* start Excerpt provided *

Politicians, as we all know, have been lying since the dawn of time. Blair and Bush both knew there were no WMDs in Iraq, Clinton definitely did “have sexual relations with that woman” and Hitler’s Lieutenant Göring probably burned the Riechstag.

Believe it or not, although it’s an easy segue, I’m not just talking about Trump. The list of lies he’s told isn’t getting any shorter, but there’s plenty of alternative facts flying around from elsewhere too. Here’s an example of NBC News apparently doing a bit of “sexing up” of their own; framing George Zimmerman (who shot an unarmed black man) as racially motivated. Later they claimed it was a “mistake” or, as the Washington Post – themselves no strangers to a bit of post-hoc editing – called it, a “screw up“. Come on guys, no-one believes you.

To be honest, I don’t really know what to make of it. On the one hand, the mess we’re in is a great incentive for people like you and me to start taking deep, personal responsibility for what we believe, and what we say about it. On the other, does anyone actually know what’s real anymore? Is anything ‘actually real’?! Even science’s peer review process is apparently corrupt. Are we descending into some kind of relativistic hell where I can not only identify as a cat, but also force people to let me pee in their gardens?

Speaking of which:

Identity Politics

Identity is a complex issue

I feel like in 2014, people knew how to disagree with each other without it getting cringy. Today, though, you only have to mention something like “maybe too much immigration isn’t such a great thing” or “maybe we should treat paedophilia as an illness not a crime” and, depending on who you roll with, all hell breaks loose.

In the wake of #meToo it’s become somehow personal and I now get accused of “speaking from privilege” when I talk about subjects like feminism, gender, race and equality. I get it: In the Global North, white men have occupied positions of power for a long long time. Many aspects of the culture are very difficult for people who are not white, male or straight. But let me put it like this:

The world we’re living in right now is tough for everyone. You think all those white, male CEOs are happy? Tell that to Martin Senn, former boss of Zurich Insurance who shot himself at his family home after leaving a note addressed “to Whom it May Concern”. Or any of the hundreds of others each year who do the same. Yes there are difficulties that affect one group more than another: each group, each person, in fact, has a story.

To all the people out there already formulating objections, let me ask you a question: Are you saying that certain groups of people have it worse than others? If yes, how do you know that it’s worse for your chosen group(s)?

* end Excerpt provided *

Exercise tasks ▸
A – In the excerpt on political lying, what did the Washington Post call NBC News's framing of George Zimmerman?
B – List the subjects that the writer of the excerpt says lead to accusations of "speaking from privilege."

* start Data shown *

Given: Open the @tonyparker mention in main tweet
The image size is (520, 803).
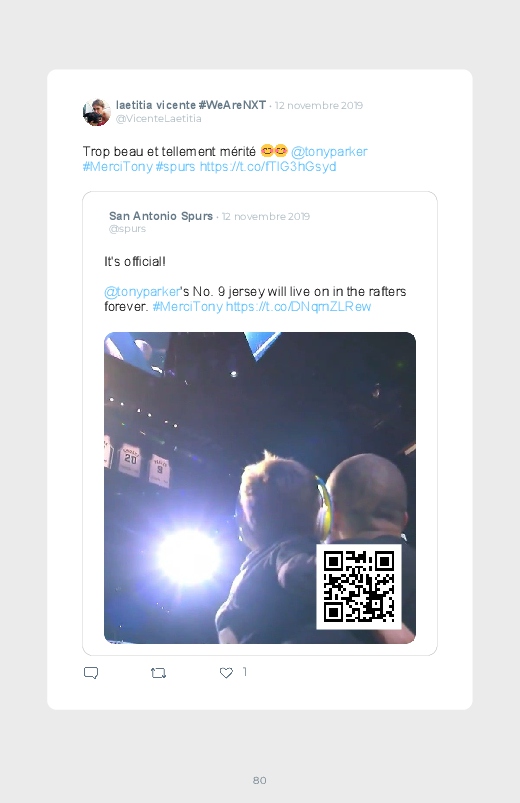Looking at the screenshot, I should click(329, 152).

* end Data shown *

Task-by-task outputs ▸
A – A "screw up."

B – Feminism, gender, race, and equality.